Enter the Coasts Collection, a roundup of reviews, perspectives, and research articles recently published in Nature Communications that spans across disciplines in coastal scienceThe inspiration for putting together this collection was the realization that across the life, physical and social sciences, coastal research at our journal is booming. We wanted to bring it all together. Now that the collection is out, we hope that it will serve as an inspiration in and of itself, a springboard for future, cross-disciplinary research. 

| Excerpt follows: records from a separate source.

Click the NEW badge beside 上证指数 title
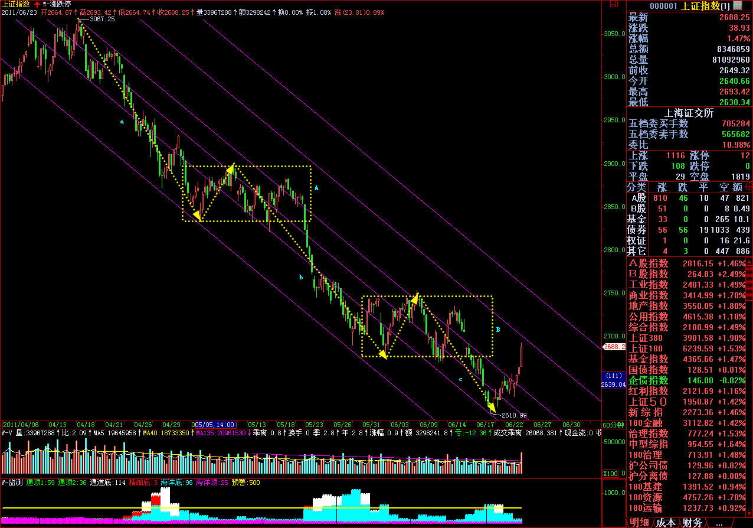Image resolution: width=753 pixels, height=528 pixels. [737, 6]
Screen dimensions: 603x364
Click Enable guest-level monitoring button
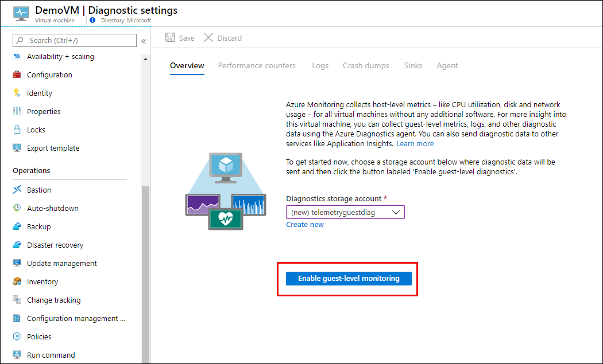[x=349, y=279]
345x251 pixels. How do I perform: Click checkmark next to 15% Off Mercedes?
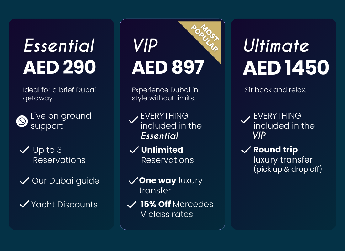[x=132, y=205]
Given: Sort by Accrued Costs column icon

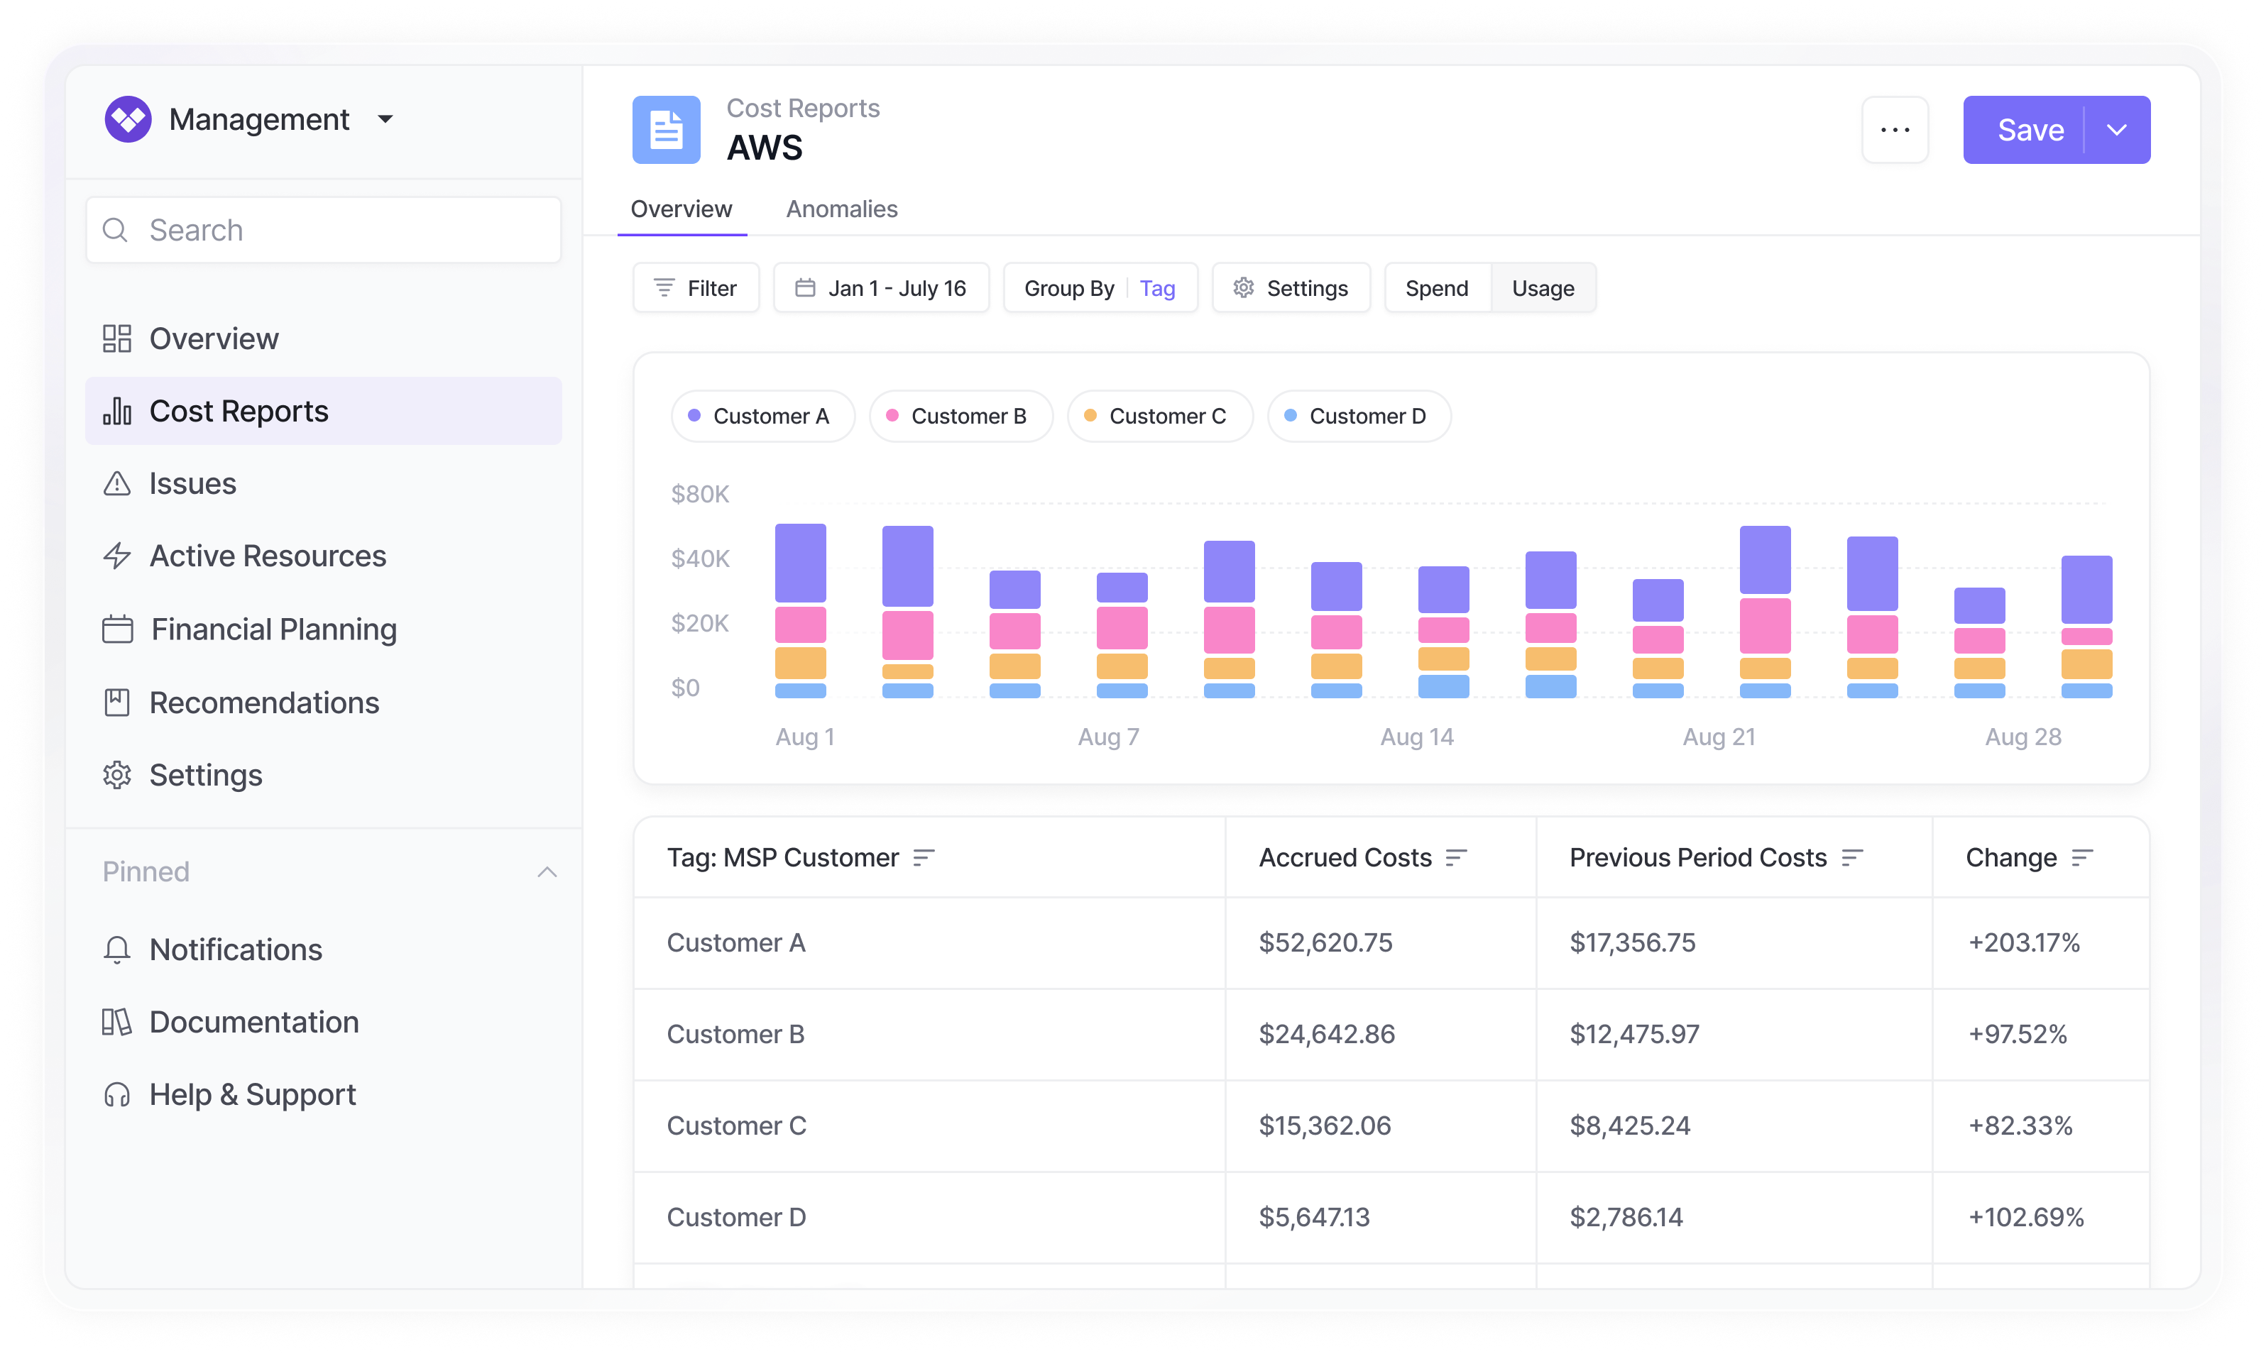Looking at the screenshot, I should point(1456,858).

The research articles fall under three overarching topics. First, a coastal biogeochemistry section features papers that delve into elemental cycling, with a large focus on the fate of carbon in coastal systems. Next, the articles under the coastal physics and natural hazards umbrella showcases research into the causes and consequences of sea level rise, flooding, and extreme weather. Rounding out the primary research is a group of papers on the ecology of coastal systems, looking at how chemistry and physics shape coastal populations of plants, animals and microbes. 

Humans have always been drawn to the coasts. Over the past century, coastal populations have swelled, drawn in by their beauty and the abundant opportunities life by the sea can afford. The abundant future of coastal systems is not guaranteed, however. We lead this collection with an editorial that summarizes the threats to the sustainability of Earth’s coasts, and our call for the elevation of coastal science as a unique discipline in its own right that bridges research across fields to tackle the consequences of a changing climate.